Certaines prothèses ont été réparées, car certaines dents se sont désolidarisées de la résine. Les problèmes ont été résolus par des réglages fins en propulsion et latéralités travaillantes et non travaillantes.
Le taux de succès des implants dans le protocole de mise en fonction immédiate décrit est comparable à celui du protocole à deux étapes [12].
Le plus important au vu des patients est le taux de succès des prothèses de 100 %, bien que certaines des prothèses ont dû être réparées pour des petites fêlures de résine.
Au cours de l'étude, on a constaté que les 2 implants supplémentaires derrière les foramina n'étaient pas nécessaires.

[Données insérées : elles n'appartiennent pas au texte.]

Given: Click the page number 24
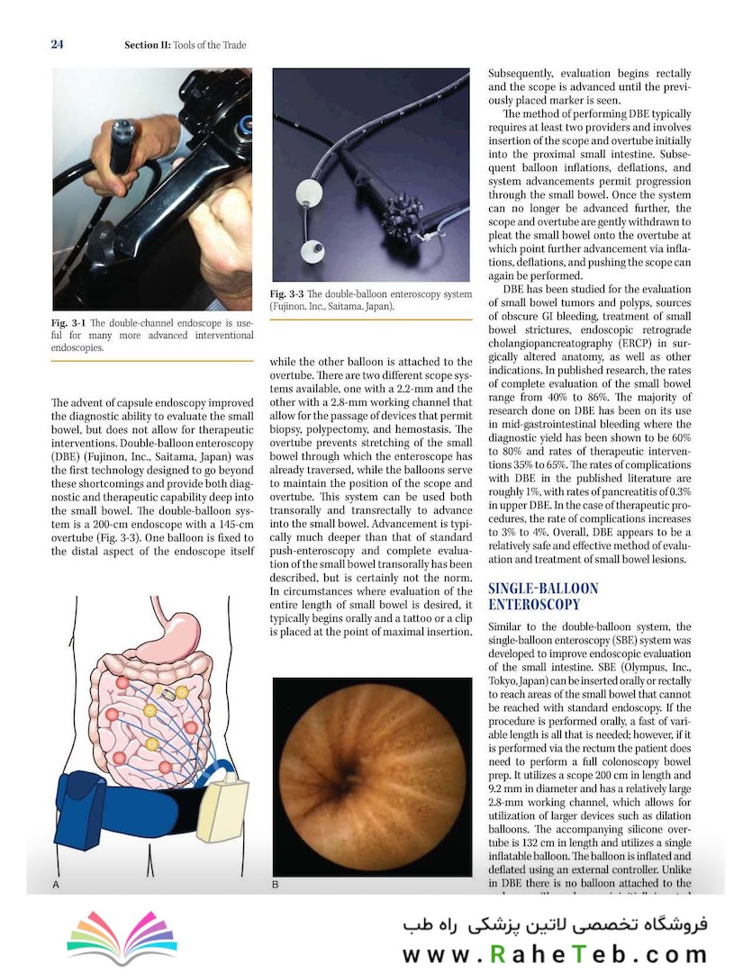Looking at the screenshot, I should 57,44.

Ils ont été inclus dans la prothèse finale dans la seule raison de satisfaire la patiente qui exigeait un support postérieur.
Il n'y a pas de statistique significative [13-16] quant aux risques d'échec des implants posés dans des zones d'extractions récentes.

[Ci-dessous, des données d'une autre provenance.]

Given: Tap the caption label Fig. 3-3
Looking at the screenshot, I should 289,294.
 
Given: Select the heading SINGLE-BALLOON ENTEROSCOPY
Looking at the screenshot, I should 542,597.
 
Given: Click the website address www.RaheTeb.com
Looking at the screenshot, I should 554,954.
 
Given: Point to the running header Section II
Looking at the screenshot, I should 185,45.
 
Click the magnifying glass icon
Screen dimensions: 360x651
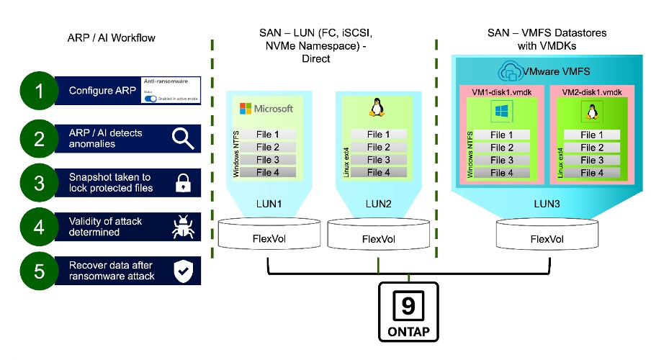click(x=183, y=137)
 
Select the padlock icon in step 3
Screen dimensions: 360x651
click(x=183, y=183)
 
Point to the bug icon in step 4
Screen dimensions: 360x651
click(x=183, y=228)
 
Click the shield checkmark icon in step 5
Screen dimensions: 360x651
click(x=183, y=271)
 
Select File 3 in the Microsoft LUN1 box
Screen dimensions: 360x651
click(x=266, y=159)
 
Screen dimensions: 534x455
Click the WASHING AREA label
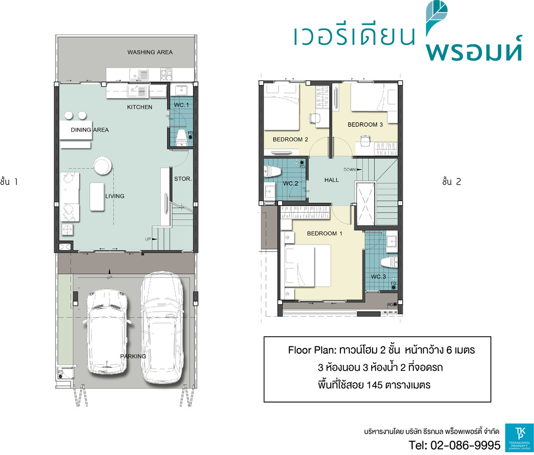coord(150,52)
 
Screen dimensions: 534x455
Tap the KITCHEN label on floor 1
coord(139,107)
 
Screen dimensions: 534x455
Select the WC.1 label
coord(182,105)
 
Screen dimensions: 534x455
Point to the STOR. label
coord(183,179)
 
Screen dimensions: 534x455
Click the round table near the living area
coord(102,166)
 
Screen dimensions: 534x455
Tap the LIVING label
coord(115,196)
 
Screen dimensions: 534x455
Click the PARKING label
coord(133,356)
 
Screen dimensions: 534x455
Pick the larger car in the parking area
coord(162,328)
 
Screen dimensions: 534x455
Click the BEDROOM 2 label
coord(291,140)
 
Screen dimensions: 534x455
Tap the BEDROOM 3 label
coord(365,125)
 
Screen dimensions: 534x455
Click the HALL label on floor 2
coord(332,180)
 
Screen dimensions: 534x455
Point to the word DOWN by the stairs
coord(349,170)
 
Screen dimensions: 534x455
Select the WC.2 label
coord(291,183)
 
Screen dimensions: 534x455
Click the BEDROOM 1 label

La différence du taux d'échec entre ces deux types d'emplacements est inexistante dans cette étude, ce qui pourrait être une conséquence favorable du protocole anti-inflammatoire utilisé, et du petit nombre d'implants placés dans ces zones.
Dans les cas de réhabilitation implanto-prothétique sur des arcades complètement édentées, il est le plus souvent possible de placer les implants hors des sites d'extraction, particulièrement si 4 implants sont placés. Cette approche est recommandée.
Comme la majorité des pertes d'implants de type Brånemark System® a lieu pendant la période de cicatrisation ou pendant la première année de fonction [17], on peut en déduire que le taux de succès est inhérent à la procédure mise en œuvre. Par conséquent, le pronostic de succès après un an de fonction est équivalent à celui de la technique en deux étapes. Un programme de suivi a été mis en place afin de conforter ces résultats.
Le taux de succès élevé (100 %) démontre la viabilité du concept « All-on-four » proposant la mise en fonction immédiate de 4 implants Brånemark System® supportant une prothèse transitoire acrylique transvissée au maxillaire et à la mandibule.
L'inclinaison des implants distaux, antérieurs aux foramina mentonniers, permet aux prothèses définitives de supporter pas moins de 12 dents avec un porte-à-faux réduit (une molaire) et de respecter une distance interimplantaire favorable.
Le nombre de cas dans cette étude étant peu élevé, la prudence reste cependant de mise quant à l'interprétation de ces résultats. Ils n'en demeurent pas moins encourageants, considérant qu'ils ont été obtenus dans un cabinet d'omnipratique privé.
Remerciements à : Gigi Bourgarel et Isabelle Savary, assistantes dentaires.